Each Redstor backup account has its own encryption key, which is used to encrypt that account’s data during the backup process. If this encryption key is lost (e.g. if the machine hosting that account's backup client dies and the user cannot remember the encryption key), there is no way to access the backed-up data (not even for Redstor employees). In managed environments, a group administrator may wish to avoid this scenario by protecting the encryption keys so that they can be recovered if necessary. This is where group certificates come in.
A Redstor group certificate contains a pair of keys: one that can be shared publicly, and one that remains private. Any information (such as encryption keys) that is encrypted with the public key can only be decrypted with the private key.
The group certificate key pair is generated from the group administrator's Management Console. The private key is then stored within that administrator's Console, protected by a passphrase selected by the administrator themselves.
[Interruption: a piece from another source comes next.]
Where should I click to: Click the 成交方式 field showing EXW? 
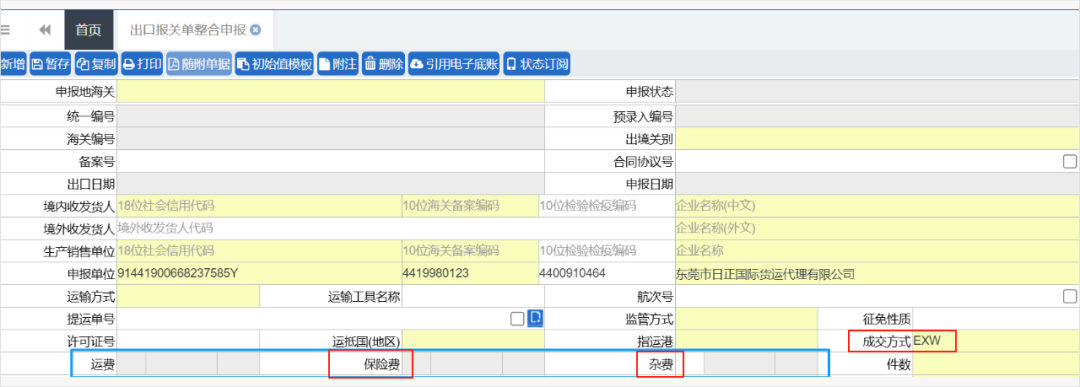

The public key, in turn, is sent to Redstor as part of a group certificate request. Since access to encryption keys also allows access to the backed-up data, we first verify that the requesting administrator has been appropriately authorised by their organisation before signing the certificate. Encryption keys are only captured if a valid, signed certificate is present. The administrator then uploads the signed certificate to the Storage Platform.
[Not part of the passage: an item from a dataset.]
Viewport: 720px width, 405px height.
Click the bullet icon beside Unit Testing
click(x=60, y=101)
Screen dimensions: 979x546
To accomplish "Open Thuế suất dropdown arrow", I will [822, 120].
From now on, whenever an encryption key is provided by a backup client in order to perform a backup, that key is encrypted using the public key from the group certificate, and stored in the relevant AccountServer database. The encryption key's encrypted value can only be decrypted by the private key of that group certificate, which is stored securely in the group administrator's Console.
In short: the only way to get to a backup client's encryption key (and therefore its backed-up data) is to have access to the private key stored in the group administrator's Console and to the passphrase created by the group administrator. No-one but the group administrator who requested the group certificate can therefore access the encryption keys of a group's backup accounts.